SEMA eNews, Vol. 10, No. 13 – March 28, 2007
JEEPS THAT FEMALE DRIVERS BUY
How Female Enthusiasts Are Accessorizing the Vehicles They Drive
Vehicle-buyer demographics often provide a valuable tool when marketing specialty-equipment products. Knowing whether men or women buy certain cars or trucks may provide a clue as to whether those vehicles will get accessorized by their owners. The Jeep Patriot, for example, is said to appeal more to males because of its Jeep Cherokee resemblance with its sharp edges, whereas the more rounded Jeep Compass is seated more often by female drivers, according to a recently published Auto Week article.
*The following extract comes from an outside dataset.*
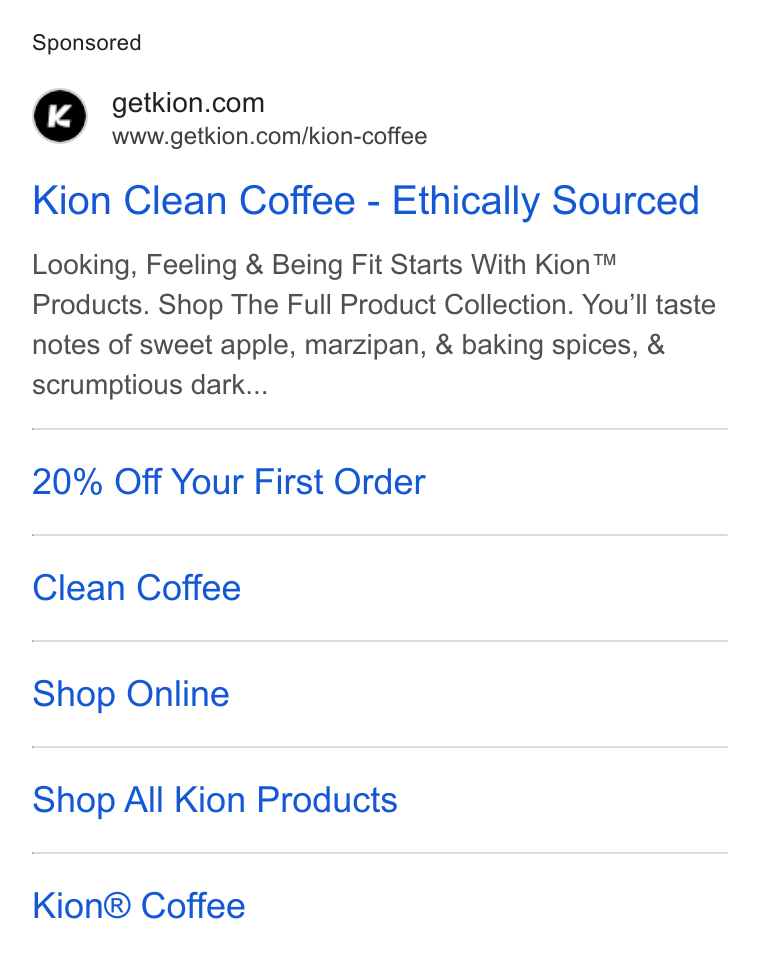
Task: Click the kion-coffee path in the URL
Action: pyautogui.click(x=368, y=136)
Power Information Network data showed that more men than women purchased the Jeep Patriot (57% versus 43%) and more women purchased the Jeep Compass (51% versus 49%) during the first two months of this year. However, the women that purchased the Patriot were slightly younger (the median age was 39) than those that purchased the Jeep Compass (the median age was 42). Both vehicles ride on the same platform but were built to deliberately appeal to separate vehicle-buyer demographics.
SEMA research shows that nearly three out of four (68%) female automotive enthusiasts who accessorize their vehicles are under the age of 40. The highest percentage of these women drivers purchased tinting (41.1%) and alarm systems (40.2%), but they also purchased stereo amplifiers (35.2%), wheels (31.4%) and exhaust kits (30.4%). Knowing that a younger demographic of women drive one type of Jeep vehicle over another shows that although more women drive the Jeep Compass, those who are driving a Jeep Patriot probably tend to accessorize it more often.
During the first two months of this year, sales for the Jeep Compass were 8,036 units, whereas sales for the Jeep Patriot were 819 units.